Fuel expense includes coal, natural gas and other fuel consumed at the generating stations. Fuel expense decreased $19.6 million, or 10.4 percent, to $168.1 million for the nine months ended September 30, 2018 compared to $187.7 million for the same period in 2017. The decrease in expense was primarily due to lower coal costs and decreased generation at the Craig Generating Station Unit 3 and Springerville Generating Station Unit 3 as a result of unplanned outages.
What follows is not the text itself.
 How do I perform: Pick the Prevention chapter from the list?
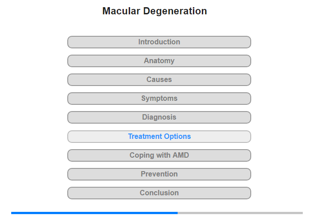(159, 174)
In addition, Nucla Generating Station has had limited generation due to planned outages during 2018 resulting in lower coal costs.

 

Production expense increased $8.4 million, or 5.3 percent, to $165.8 million for the nine months ended September 30, 2018 compared to $157.4 million for the same period in 2017. The increase in production expense was primarily due to outages at certain of our generating stations during the nine months ended September 30, 2018.

 

Transmission expense increased $9.3 million, or 8.2 percent, to $122.3 million for the nine months ended September 30, 2018 compared to $113.0 million for the same period in 2017. The increase was primarily due to the recognition of a $7.75 million reduction in transmission expense during the first quarter of 2017 related to the Tucson Electric Power Company transmission services agreement.

 

Depreciation, amortization, and depletion decreased $12.5 million, or 9.52 percent, to $118.6 million for the nine months ended September 30, 2018 compared to $131.1 million for the same period in 2017. The decrease was primarily due to accelerated depreciation at the San Juan Generating Station and New Horizon Mine in 2017. Depreciation, amortization and depletion expense for the San Juan Generating Station decreased $8.0 million for the nine months ended September 30, 2018 compared to the same period in 2017. The decrease was due to the retirement of the San Juan Generating Station in 2017. New Horizon Mine began final reclamation in June 2017 at which time the mine development and asset retirement costs were fully depreciated. Depreciation expense recognized subsequent to the start of final reclamation is related to equipment in service for final reclamation purposes.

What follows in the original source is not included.